### COMPLETE THE FOLLOWING:
1 - Answer the following from the circuit-testing extract, one line per answer, marked (a), (b) and (c):
(a) What is used to generate standard test signals at each input of the circuit under test?
(b) Under what conditions were AL-1, AL-2 and AL-3 simulated?
(c) In the first step of the sizing methodology, to what size are all the NMOS transistors set?
2 - Shorten the paragraph of the circuit-testing extract beginning "To generate standard test signals" while keeping its main facts.

To generate standard test signals at each input of circuit under test (CUT), a chain of buffers are used. The transistors of these buffers are sized such that their output resembles standard CMOS signal [1, 2]. For functionality verification, and measurement of worst case delay and worst case power, we have used the standard input vectors as suggested in [8, 9], and discussed in section 5.

The AL-1, AL-2 and AL-3 are the CUTs, simulated under identical PVT conditions to compare their power, delay, and PDP performance metrics. The performance metrics for the 3 circuits are compared through parameterization of the $V_{D D}$ and $\mathrm{C}_{\mathrm{L}}$, discussed in next section.

### 4.2 Transistor Sizing

The $W / L_{g}$ ratios, of the N/PMOS transistors are indicated next to each transistor, in Fig. 1(c), 1(d), and Fig. 2(b). We have adopted the transistor sizing methodology as suggested in [6, 8, 9]. The steps of this methodology are given as follows;
a) Set all the NMOS transistors to the minimum size. If there were $n$ transistors connected in series, then size (W) of each transistor within the chain to $n$ times the original NMOS transistor size.

### PROVIDED RECORDS:
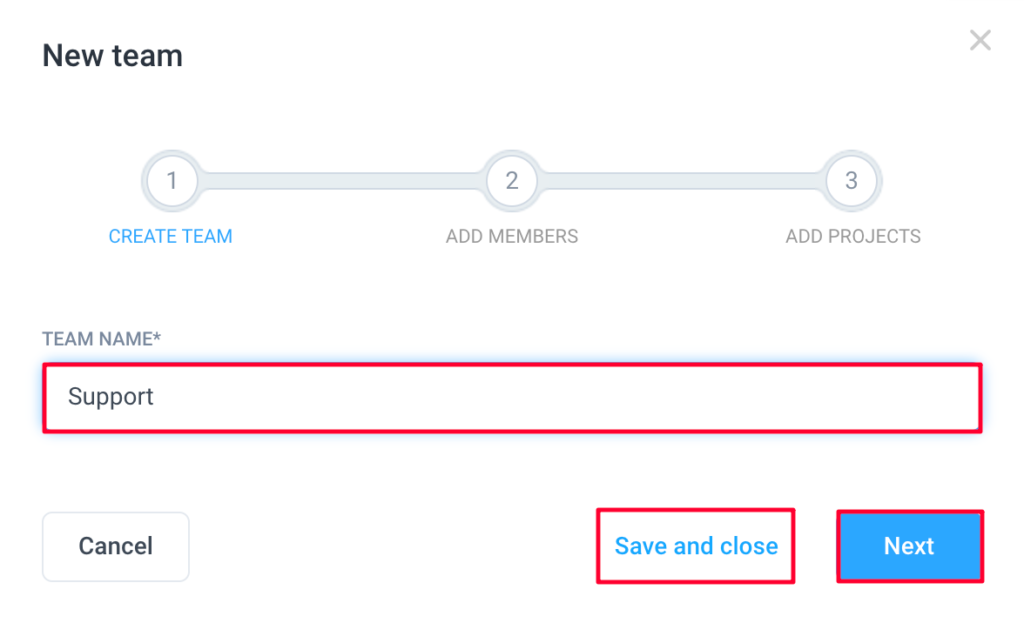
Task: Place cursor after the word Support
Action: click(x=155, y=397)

...

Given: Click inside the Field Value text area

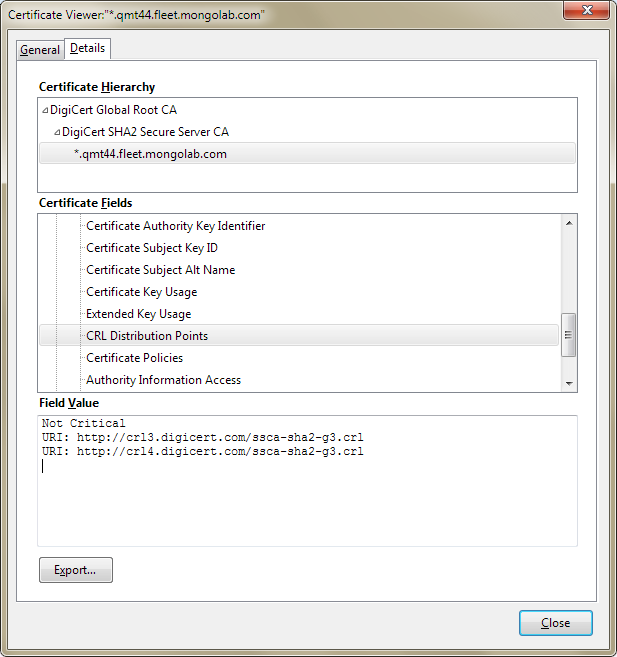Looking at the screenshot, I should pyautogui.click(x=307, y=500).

### SET OF ANSWERS:
1 -
(a) A chain of buffers.
(b) Identical PVT conditions.
(c) The minimum size.

2 - A chain of buffers generates standard test signals at each input of the circuit under test (CUT). The buffer transistors are sized so that the output resembles a standard CMOS signal [1, 2]. The standard input vectors suggested in [8, 9] and discussed in section 5 are used to verify functionality and to measure worst-case delay and worst-case power.